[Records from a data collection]
=== Begin Enclosure ===
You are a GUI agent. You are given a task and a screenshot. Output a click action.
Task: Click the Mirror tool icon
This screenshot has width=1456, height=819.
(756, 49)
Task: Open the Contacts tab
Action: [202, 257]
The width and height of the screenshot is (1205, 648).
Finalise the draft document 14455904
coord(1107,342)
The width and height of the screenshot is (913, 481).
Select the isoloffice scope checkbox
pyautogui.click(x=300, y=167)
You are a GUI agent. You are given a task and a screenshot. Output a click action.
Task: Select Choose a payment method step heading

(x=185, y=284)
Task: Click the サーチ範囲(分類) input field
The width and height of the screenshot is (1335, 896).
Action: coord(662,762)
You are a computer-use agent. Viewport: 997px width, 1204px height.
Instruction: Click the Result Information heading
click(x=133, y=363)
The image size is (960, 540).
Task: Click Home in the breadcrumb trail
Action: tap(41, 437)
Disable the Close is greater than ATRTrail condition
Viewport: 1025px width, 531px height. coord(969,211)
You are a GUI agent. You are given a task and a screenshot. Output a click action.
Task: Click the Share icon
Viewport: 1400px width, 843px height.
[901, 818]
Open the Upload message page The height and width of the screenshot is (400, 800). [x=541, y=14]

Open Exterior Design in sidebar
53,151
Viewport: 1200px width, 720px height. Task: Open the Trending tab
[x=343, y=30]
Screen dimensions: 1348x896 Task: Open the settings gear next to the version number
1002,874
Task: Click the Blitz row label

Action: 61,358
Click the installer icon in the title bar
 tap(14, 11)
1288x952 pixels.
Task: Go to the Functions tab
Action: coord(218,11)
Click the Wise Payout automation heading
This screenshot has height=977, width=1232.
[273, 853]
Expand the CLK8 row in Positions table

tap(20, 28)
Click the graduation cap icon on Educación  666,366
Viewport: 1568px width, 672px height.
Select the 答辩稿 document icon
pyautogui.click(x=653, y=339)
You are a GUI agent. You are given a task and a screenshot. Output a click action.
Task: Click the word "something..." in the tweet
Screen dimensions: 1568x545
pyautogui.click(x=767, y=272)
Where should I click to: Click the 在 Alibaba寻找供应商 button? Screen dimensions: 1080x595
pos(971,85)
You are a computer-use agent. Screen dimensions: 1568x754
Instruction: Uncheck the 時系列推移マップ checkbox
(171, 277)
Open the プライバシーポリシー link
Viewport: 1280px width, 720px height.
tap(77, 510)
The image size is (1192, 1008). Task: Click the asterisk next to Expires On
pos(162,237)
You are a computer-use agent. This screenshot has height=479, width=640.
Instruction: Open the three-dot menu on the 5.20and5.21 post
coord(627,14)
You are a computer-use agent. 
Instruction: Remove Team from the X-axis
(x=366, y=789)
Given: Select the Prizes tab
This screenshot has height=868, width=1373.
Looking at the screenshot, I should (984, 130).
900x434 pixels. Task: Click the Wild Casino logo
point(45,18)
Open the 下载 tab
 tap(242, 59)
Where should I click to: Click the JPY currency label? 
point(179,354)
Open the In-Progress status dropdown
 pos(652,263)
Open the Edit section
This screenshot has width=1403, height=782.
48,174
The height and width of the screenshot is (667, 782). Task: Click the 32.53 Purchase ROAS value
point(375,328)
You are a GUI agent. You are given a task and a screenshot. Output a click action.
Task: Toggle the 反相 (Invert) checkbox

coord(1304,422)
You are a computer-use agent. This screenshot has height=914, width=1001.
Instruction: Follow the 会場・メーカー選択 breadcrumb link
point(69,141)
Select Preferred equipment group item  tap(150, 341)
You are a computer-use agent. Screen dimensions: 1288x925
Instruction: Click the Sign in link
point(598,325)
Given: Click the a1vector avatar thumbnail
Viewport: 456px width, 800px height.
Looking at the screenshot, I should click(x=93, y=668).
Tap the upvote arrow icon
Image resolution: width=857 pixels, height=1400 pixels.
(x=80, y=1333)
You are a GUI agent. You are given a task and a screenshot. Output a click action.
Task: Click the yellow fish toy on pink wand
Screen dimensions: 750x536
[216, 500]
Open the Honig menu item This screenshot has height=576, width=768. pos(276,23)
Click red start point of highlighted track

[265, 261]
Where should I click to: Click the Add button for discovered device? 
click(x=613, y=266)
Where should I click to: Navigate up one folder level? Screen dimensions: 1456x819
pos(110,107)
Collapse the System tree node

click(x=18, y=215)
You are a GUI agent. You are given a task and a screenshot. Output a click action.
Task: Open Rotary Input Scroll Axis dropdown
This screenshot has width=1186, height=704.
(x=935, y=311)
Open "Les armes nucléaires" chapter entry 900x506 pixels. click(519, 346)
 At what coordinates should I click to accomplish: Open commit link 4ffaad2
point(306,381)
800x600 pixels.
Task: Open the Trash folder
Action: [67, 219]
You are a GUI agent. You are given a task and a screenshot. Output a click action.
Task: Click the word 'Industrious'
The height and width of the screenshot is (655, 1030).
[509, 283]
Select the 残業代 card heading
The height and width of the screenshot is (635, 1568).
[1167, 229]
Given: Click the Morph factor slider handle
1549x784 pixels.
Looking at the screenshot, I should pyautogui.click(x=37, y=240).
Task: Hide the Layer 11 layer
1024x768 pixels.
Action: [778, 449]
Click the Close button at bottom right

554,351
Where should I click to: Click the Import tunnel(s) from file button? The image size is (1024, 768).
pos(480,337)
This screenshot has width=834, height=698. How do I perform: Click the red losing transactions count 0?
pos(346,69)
=== End Enclosure ===
■ **Exercise prompt**: Return the data exactly, every line included.

■ **Response area**:
You are a GUI agent. You are given a task and a screenshot. Output a click action.
Task: Click the Mirror tool icon
This screenshot has width=1456, height=819.
(756, 49)
Task: Open the Contacts tab
Action: [202, 257]
The width and height of the screenshot is (1205, 648).
Finalise the draft document 14455904
coord(1107,342)
The width and height of the screenshot is (913, 481).
Select the isoloffice scope checkbox
pyautogui.click(x=300, y=167)
You are a GUI agent. You are given a task and a screenshot. Output a click action.
Task: Select Choose a payment method step heading

(x=185, y=284)
Task: Click the サーチ範囲(分類) input field
The width and height of the screenshot is (1335, 896).
Action: coord(662,762)
You are a computer-use agent. Viewport: 997px width, 1204px height.
Instruction: Click the Result Information heading
click(x=133, y=363)
The image size is (960, 540).
Task: Click Home in the breadcrumb trail
Action: tap(41, 437)
Disable the Close is greater than ATRTrail condition
Viewport: 1025px width, 531px height. coord(969,211)
You are a GUI agent. You are given a task and a screenshot. Output a click action.
Task: Click the Share icon
Viewport: 1400px width, 843px height.
[901, 818]
Open the Upload message page The height and width of the screenshot is (400, 800). [x=541, y=14]

Open Exterior Design in sidebar
53,151
Viewport: 1200px width, 720px height. Task: Open the Trending tab
[x=343, y=30]
Screen dimensions: 1348x896 Task: Open the settings gear next to the version number
1002,874
Task: Click the Blitz row label

Action: 61,358
Click the installer icon in the title bar
 tap(14, 11)
1288x952 pixels.
Task: Go to the Functions tab
Action: coord(218,11)
Click the Wise Payout automation heading
This screenshot has height=977, width=1232.
[273, 853]
Expand the CLK8 row in Positions table

tap(20, 28)
Click the graduation cap icon on Educación  666,366
Viewport: 1568px width, 672px height.
Select the 答辩稿 document icon
pyautogui.click(x=653, y=339)
You are a GUI agent. You are given a task and a screenshot. Output a click action.
Task: Click the word "something..." in the tweet
Screen dimensions: 1568x545
pyautogui.click(x=767, y=272)
Where should I click to: Click the 在 Alibaba寻找供应商 button? Screen dimensions: 1080x595
pos(971,85)
You are a computer-use agent. Screen dimensions: 1568x754
Instruction: Uncheck the 時系列推移マップ checkbox
(171, 277)
Open the プライバシーポリシー link
Viewport: 1280px width, 720px height.
tap(77, 510)
The image size is (1192, 1008). Task: Click the asterisk next to Expires On
pos(162,237)
You are a computer-use agent. This screenshot has height=479, width=640.
Instruction: Open the three-dot menu on the 5.20and5.21 post
coord(627,14)
You are a computer-use agent. 
Instruction: Remove Team from the X-axis
(x=366, y=789)
Given: Select the Prizes tab
This screenshot has height=868, width=1373.
Looking at the screenshot, I should (984, 130).
900x434 pixels. Task: Click the Wild Casino logo
point(45,18)
Open the 下载 tab
 tap(242, 59)
Where should I click to: Click the JPY currency label? 
point(179,354)
Open the In-Progress status dropdown
 pos(652,263)
Open the Edit section
This screenshot has width=1403, height=782.
48,174
The height and width of the screenshot is (667, 782). Task: Click the 32.53 Purchase ROAS value
point(375,328)
You are a GUI agent. You are given a task and a screenshot. Output a click action.
Task: Toggle the 反相 (Invert) checkbox

coord(1304,422)
You are a computer-use agent. This screenshot has height=914, width=1001.
Instruction: Follow the 会場・メーカー選択 breadcrumb link
point(69,141)
Select Preferred equipment group item  tap(150, 341)
You are a computer-use agent. Screen dimensions: 1288x925
Instruction: Click the Sign in link
point(598,325)
Given: Click the a1vector avatar thumbnail
Viewport: 456px width, 800px height.
Looking at the screenshot, I should click(x=93, y=668).
Tap the upvote arrow icon
Image resolution: width=857 pixels, height=1400 pixels.
(x=80, y=1333)
You are a GUI agent. You are given a task and a screenshot. Output a click action.
Task: Click the yellow fish toy on pink wand
Screen dimensions: 750x536
[216, 500]
Open the Honig menu item This screenshot has height=576, width=768. pos(276,23)
Click red start point of highlighted track

[265, 261]
Where should I click to: Click the Add button for discovered device? 
click(x=613, y=266)
Where should I click to: Navigate up one folder level? Screen dimensions: 1456x819
pos(110,107)
Collapse the System tree node

click(x=18, y=215)
You are a GUI agent. You are given a task and a screenshot. Output a click action.
Task: Open Rotary Input Scroll Axis dropdown
This screenshot has width=1186, height=704.
(x=935, y=311)
Open "Les armes nucléaires" chapter entry 900x506 pixels. click(519, 346)
 At what coordinates should I click to accomplish: Open commit link 4ffaad2
point(306,381)
800x600 pixels.
Task: Open the Trash folder
Action: [67, 219]
You are a GUI agent. You are given a task and a screenshot. Output a click action.
Task: Click the word 'Industrious'
The height and width of the screenshot is (655, 1030).
[509, 283]
Select the 残業代 card heading
The height and width of the screenshot is (635, 1568).
[1167, 229]
Given: Click the Morph factor slider handle
1549x784 pixels.
Looking at the screenshot, I should pyautogui.click(x=37, y=240).
Task: Hide the Layer 11 layer
1024x768 pixels.
Action: [778, 449]
Click the Close button at bottom right

554,351
Where should I click to: Click the Import tunnel(s) from file button? The image size is (1024, 768).
pos(480,337)
This screenshot has width=834, height=698. How do I perform: Click the red losing transactions count 0?
pos(346,69)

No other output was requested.